Many of us are familiar with the Choose Your Own Adventure series, or the recent Netflix series Bandersnatch, which allowed viewers to make key decisions in the TV show's outcome. Their underlying mechanism is simple, yet compelling: the audience becomes participatory players in a narrative, essentially adding a game-like component to traditionally consumptive media.
Conditional tokens, which essentially allow users to "invest" in differing outcomes, could be one tool to make narrative games more compelling, and immediately create interoperable, secondary markets on an event's outcome.
"Whosoever would undertake some atrocious enterprise should act as if it were already accomplished, should impose upon himself a future as irrevocable as the past."

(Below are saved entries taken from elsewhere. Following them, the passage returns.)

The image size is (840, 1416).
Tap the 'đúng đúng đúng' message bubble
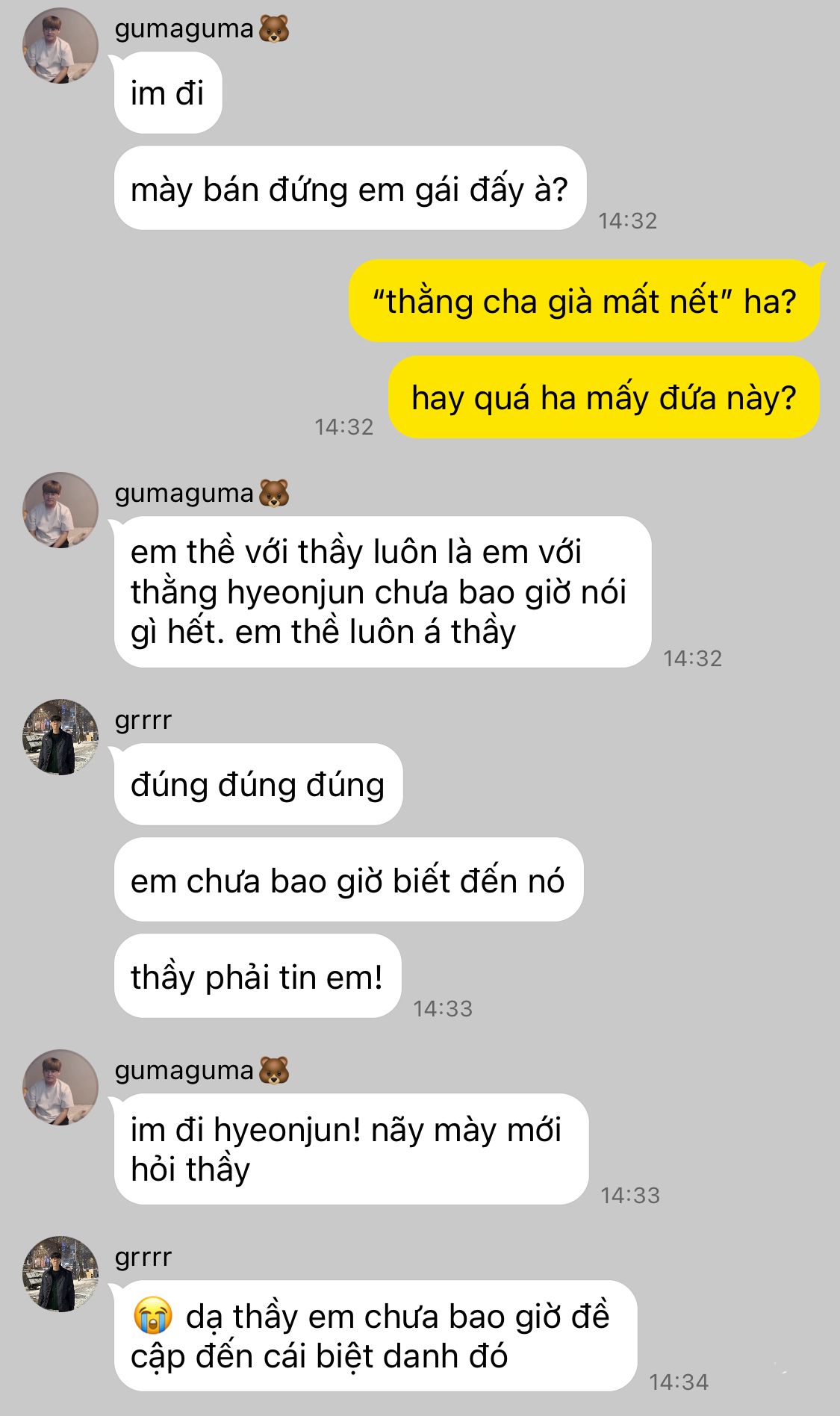[258, 784]
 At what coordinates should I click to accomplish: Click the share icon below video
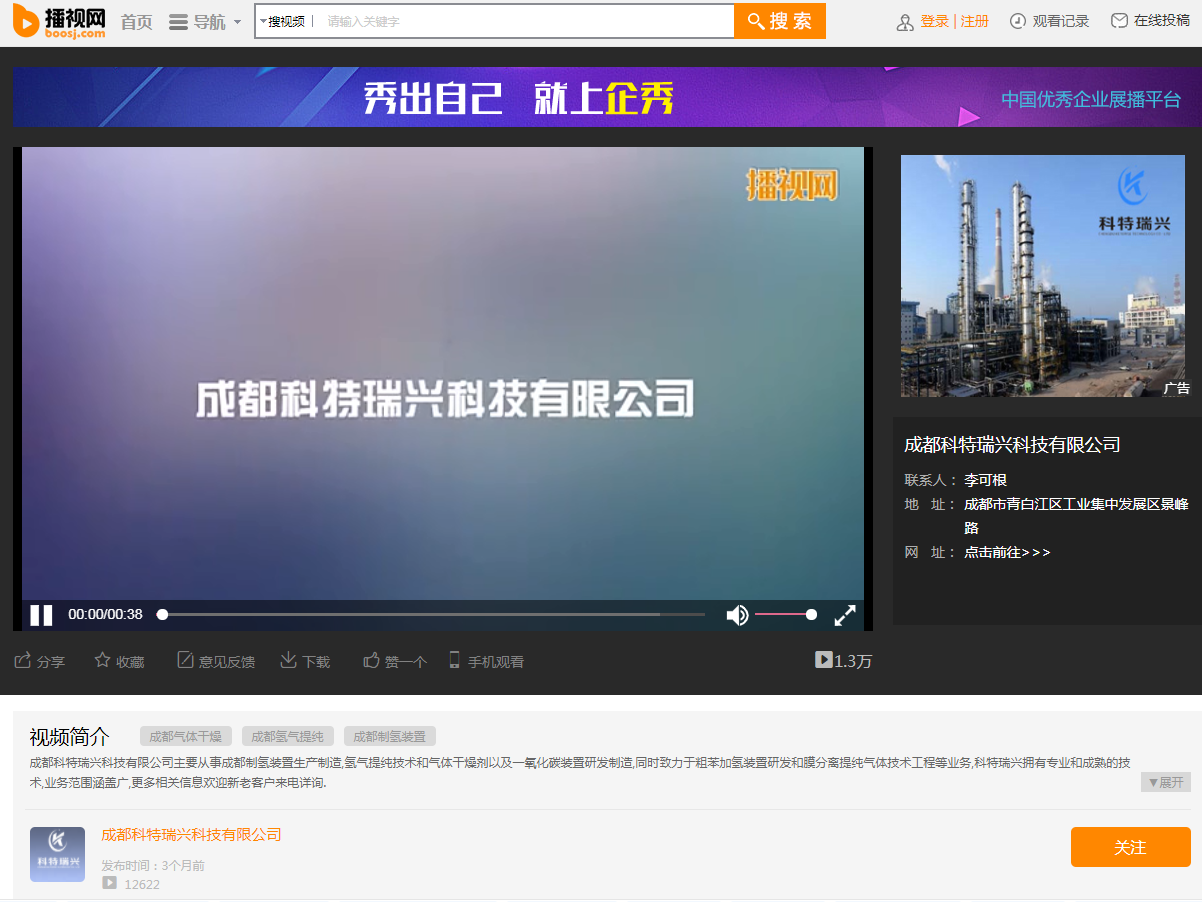(23, 660)
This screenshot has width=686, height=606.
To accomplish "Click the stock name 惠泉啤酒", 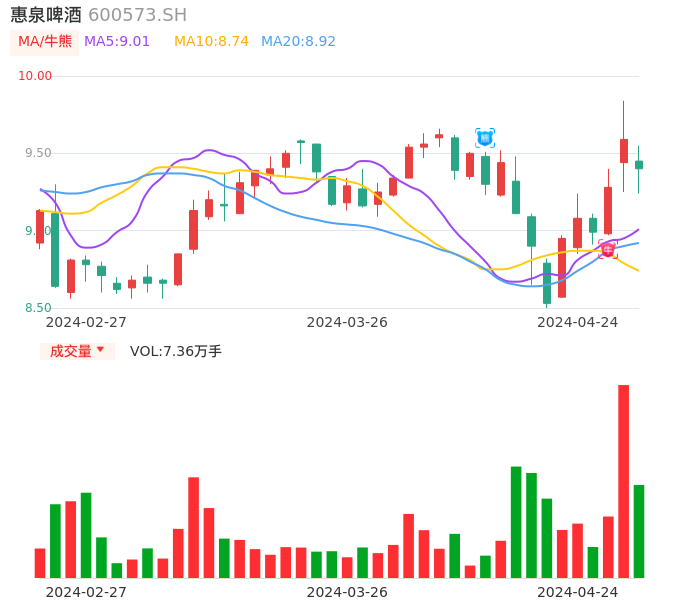I will coord(46,15).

Let's start with an example maze game, which we'll call here Forking Gardens, inspired by Jorge Luis Borges's short story "The Garden of Forking Paths." Envision a story that involves you foreseeing an outcome; in which you know you must achieve certain objectives before reaching an end state. You begin from a single starting point, and the game offers different paths. Those paths could lead to a dead end, guide you to a mysterious opponent, deposit you back at the beginning, or other obstacles. Only one route will be the easiest and fastest route to the "endpoint."

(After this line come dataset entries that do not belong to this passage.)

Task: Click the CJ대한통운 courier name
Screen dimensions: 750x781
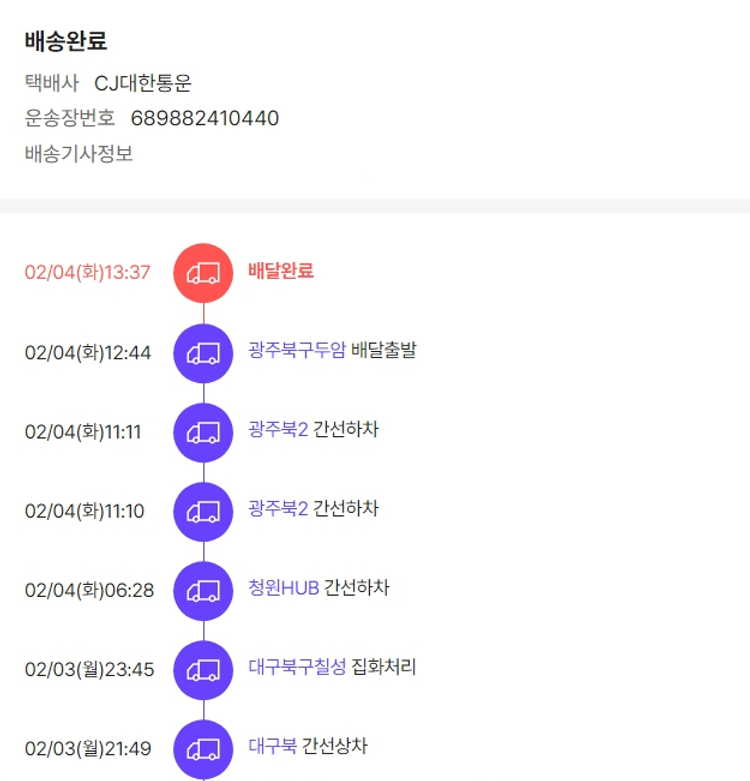Action: click(x=143, y=83)
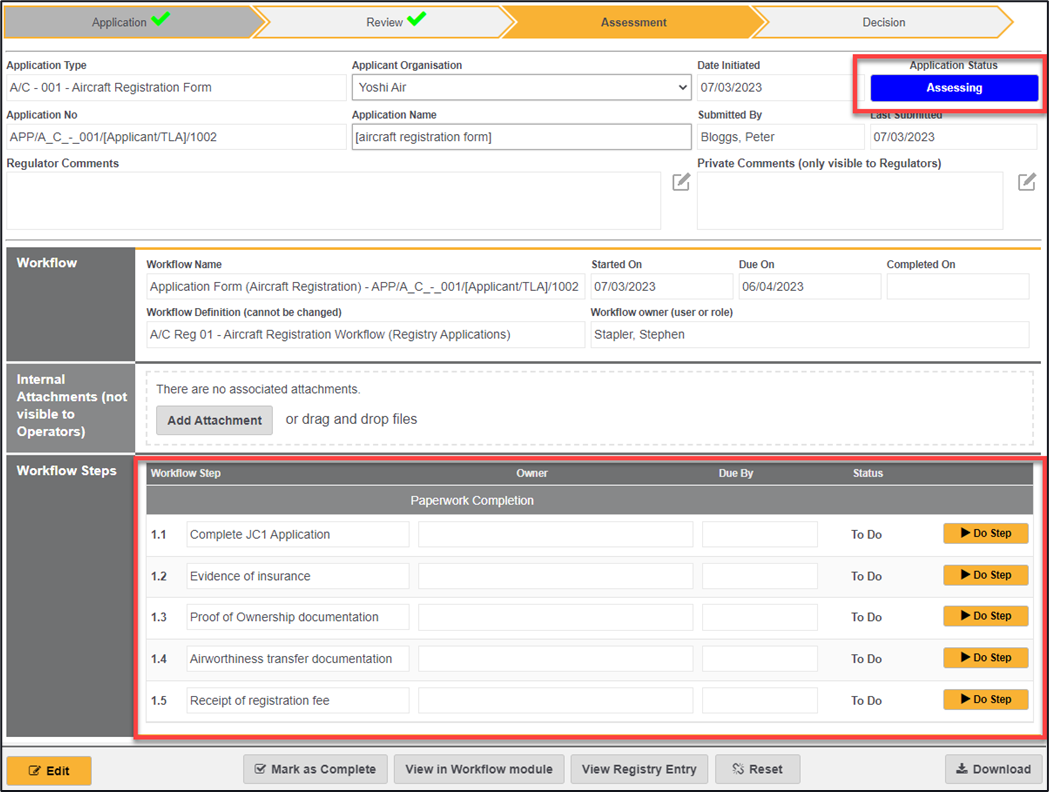Do Step for Receipt of registration fee
This screenshot has height=792, width=1049.
(985, 700)
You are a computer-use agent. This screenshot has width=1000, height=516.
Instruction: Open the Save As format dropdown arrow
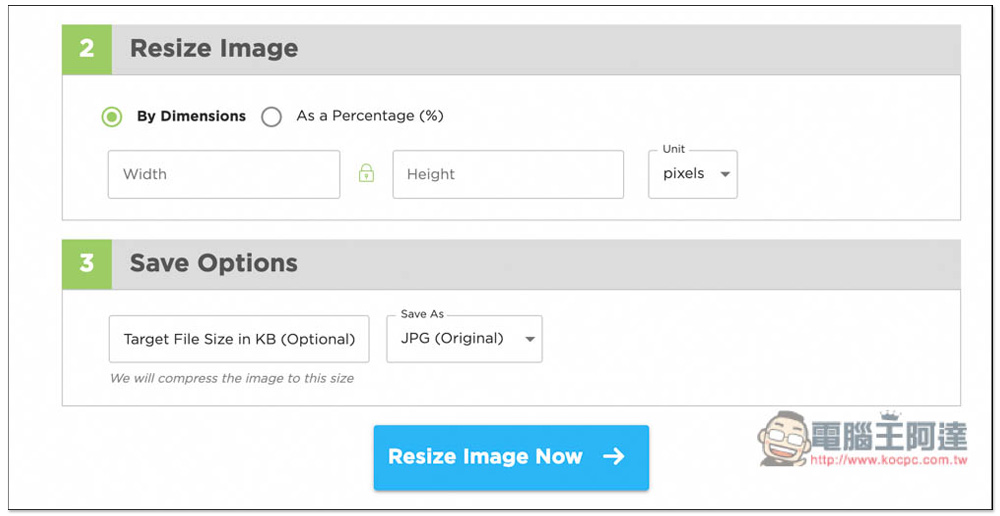pos(529,339)
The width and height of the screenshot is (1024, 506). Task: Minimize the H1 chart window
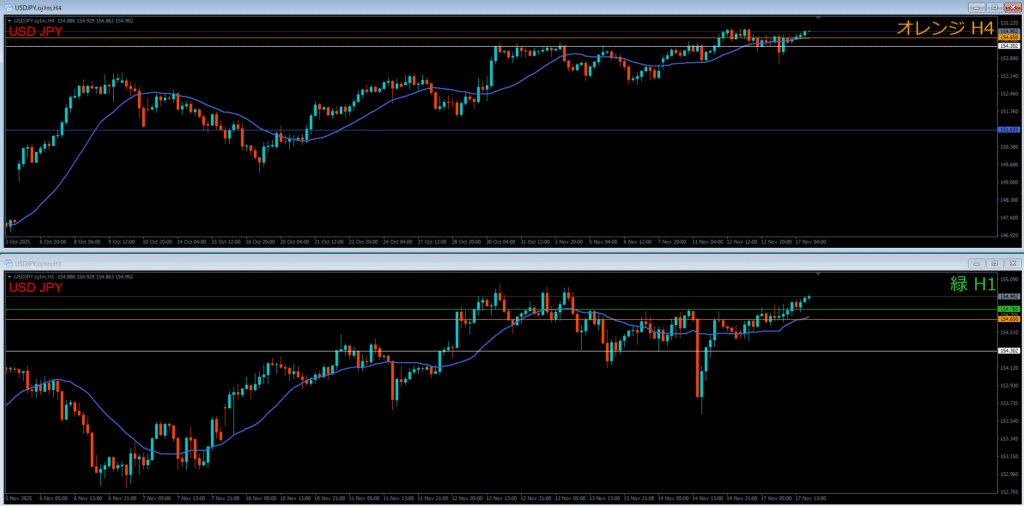coord(979,263)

In this game built on conditional tokens, the players would all share an initial starting point, and must decide, commit, and invest at the beginning which route to take. Technically, this means they take a position and purchase, using any collateral token, the conditional tokens that represent their chosen route. Then, the adventure starts, and the players are guided through the maze according to their decision. At the end of the sequence, only one of the potential routes will lead you to the endpoint in time. If you've reached this moment in time successfully, the conditional outcome token you invested in will now act as the access right to progress onto the next level: another maze and another point in time.
One could imagine different iterations on this game; wherein players must research and investigate a level's narrative, to gain expert information beforehand on the path they will choose. Perhaps players could invest in multiple outcomes or "endpoints," and diversify their narrative commitments.
Given the market mechanism and open framework underlying the game, it would be quite easy to then imagine secondary or interoperable e-gaming markets, wherein spectators invest in their favorite player or specified paths through the maze, opening participation to an even greater general audience.